More mothers are becoming aware that prenatal exposure to cigarette smoke is dangerous to their unborn child. Mothers who smoke during their pregnancy increase the chances of miscarriage, birth complications, low birth weight and crib death.
To protect infants from second-hand smoke, psychologist Herbert Severson and his team at the Oregon Research Institute in Eugene attempted an intervention with 2,890 new mothers through their pediatricians. Forty-nine pediatric practices in Oregon were involved. Rather than pregnant women, this study targeted new mothers. These mothers were hard-core smokers. Either they had smoked throughout the pregnancy or they had quit for the pregnancy but planned to resume smoking afterwards.
Initially, the pediatricians were hesitant to participate. They lacked knowledge on the topic. In addition, they considered their primary patient to be the child. However, Severson and his team "sold the concept to them." The pediatricians accepted the task by viewing smoking as one of the many safety concerns that needs to be discussed with new parents.
The study used two conditions. In one, pediatricians talked to 1,224 new mothers at delivery about the danger that second-hand smoke presented to their babies. These mothers were also given information packets on the topic. The remaining 1,666 mothers were in the second condition. It included the same intervention after delivery, but the same dangers were also discussed with the mothers during their first four "well-baby" visits.

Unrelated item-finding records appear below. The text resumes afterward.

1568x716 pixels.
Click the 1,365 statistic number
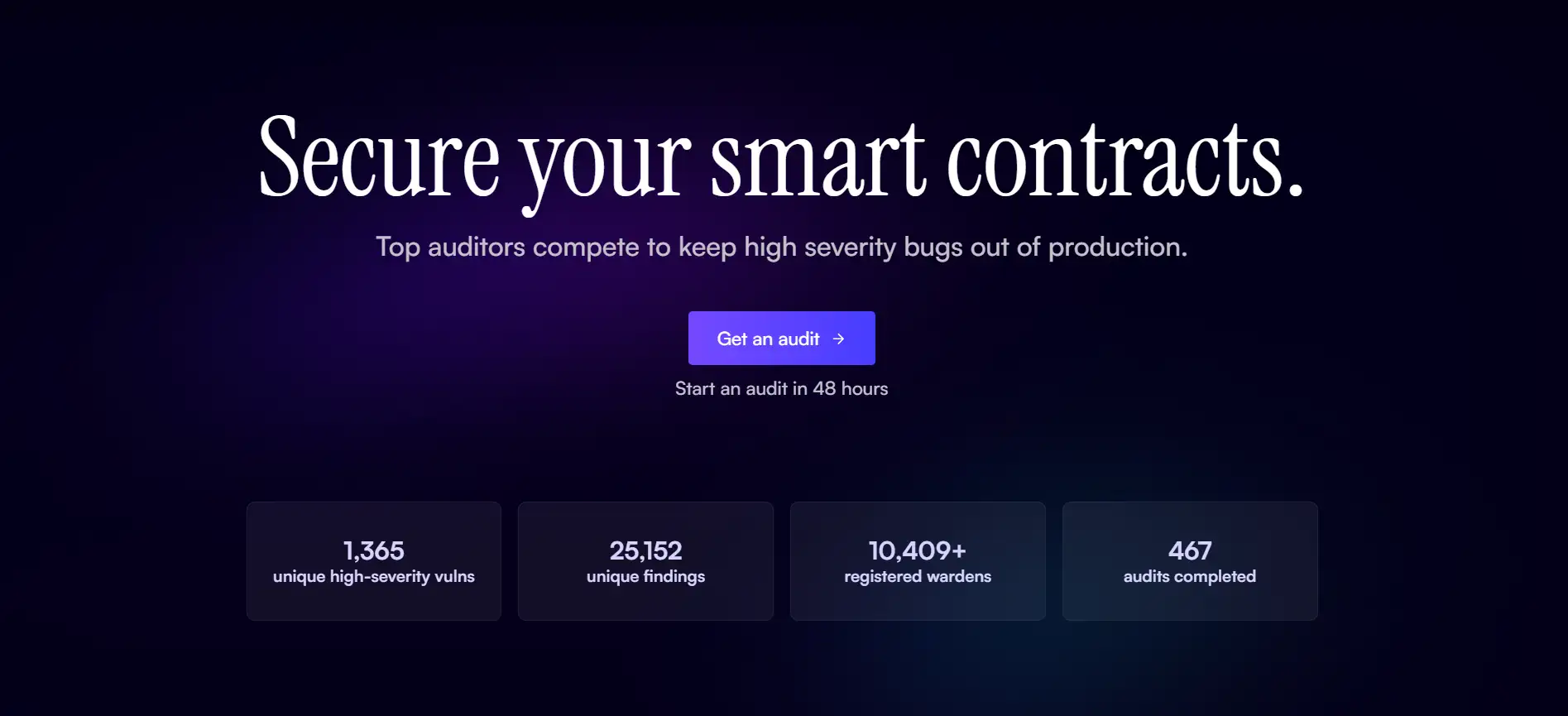[x=374, y=550]
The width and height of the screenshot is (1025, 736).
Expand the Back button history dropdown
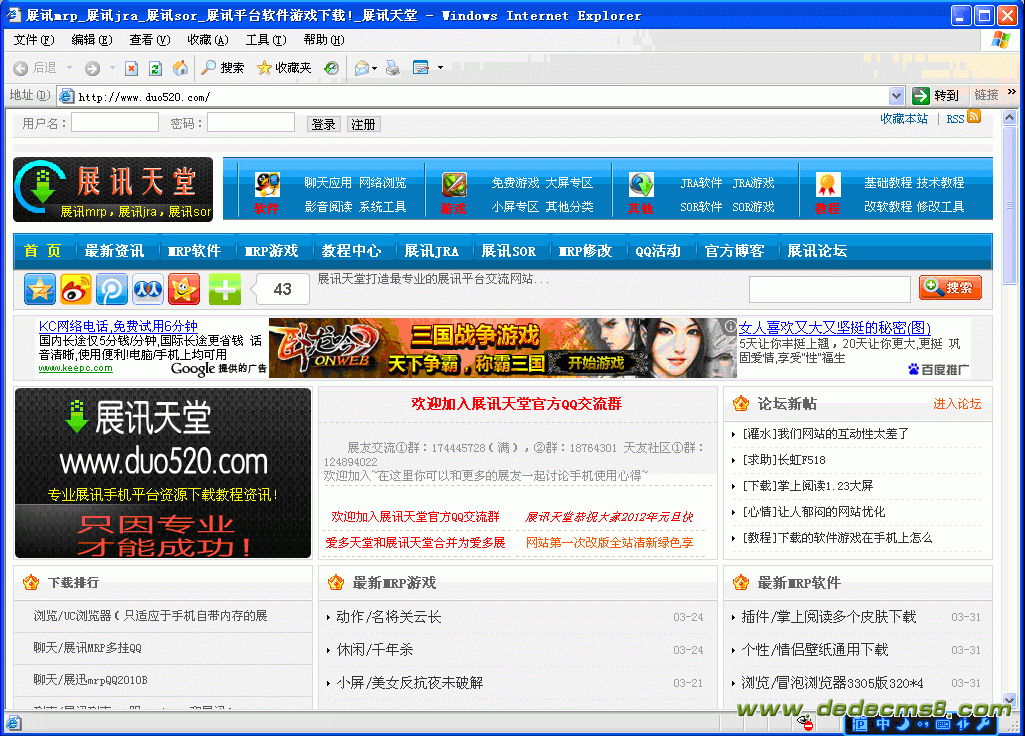click(70, 68)
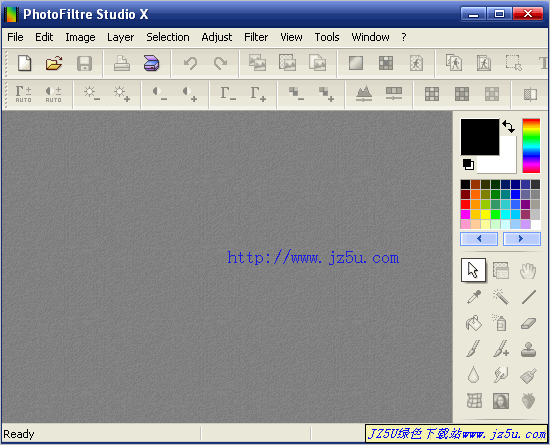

These new mothers were either "smokers" — those who kept smoking during pregnancy — or "quitters" — those who quit smoking during pregnancy. The two groups were given different materials, depending on their status. The subjects were evaluated six months later and will be evaluated again at the end of one year.
The success of the interventions at the end of six months was only moderate. In both groups the absolute rate was relatively small. However, the quit rate (6.0%) for the group with repeated intervention was double that for those who were only informed of the dangers right after birth (2.7%). After six months, 56% of those who quit smoking in the extended treatment group were still not smoking — in contrast to 45% from the group with one intervention. However, even if they did resume smoking, the attitudes were different between the two groups. The mothers from the extended treatment group are more careful when they smoke. "They say they're trying to prevent their baby from being exposed."
With relatively small changes among these hard-core smokers, you might wonder why it would be worth the trouble. The answer is, "It's a low cost operation." The informational pamphlets are low cost, and the interventions after delivery and at well-baby visits each take only a few minutes. Hearing you physician say that your smoking is directly hurting your infant's health makes most mothers "stop and think."
Personally, I would like to see these mothers "think and stop." If they are motivated enough, they can stop smoking. If they can't stop smoking completely, they can stop smoking when their child is present. They can avoid smoking while feeding or changing the baby. When their child is in the car with them, they can refrain from smoking. If you can be careful about what your child eats, don't you think that you can be careful about what your child breathes?
Limiting your smoking to times when the children are not around will reduce their risks of becoming passive smokers. In addition — if you don't model the smoking habit in front of them — it also reduces the chances of them becoming active smokers too.
* Adapted from Philip Zimbardo's Psychology and Life, HarperCollins Publishers, 1992, page 478 and Tori DeAngelis' "Children more vulnerable to the hazards of smoking," APA Monitor, March, 1994, page 27.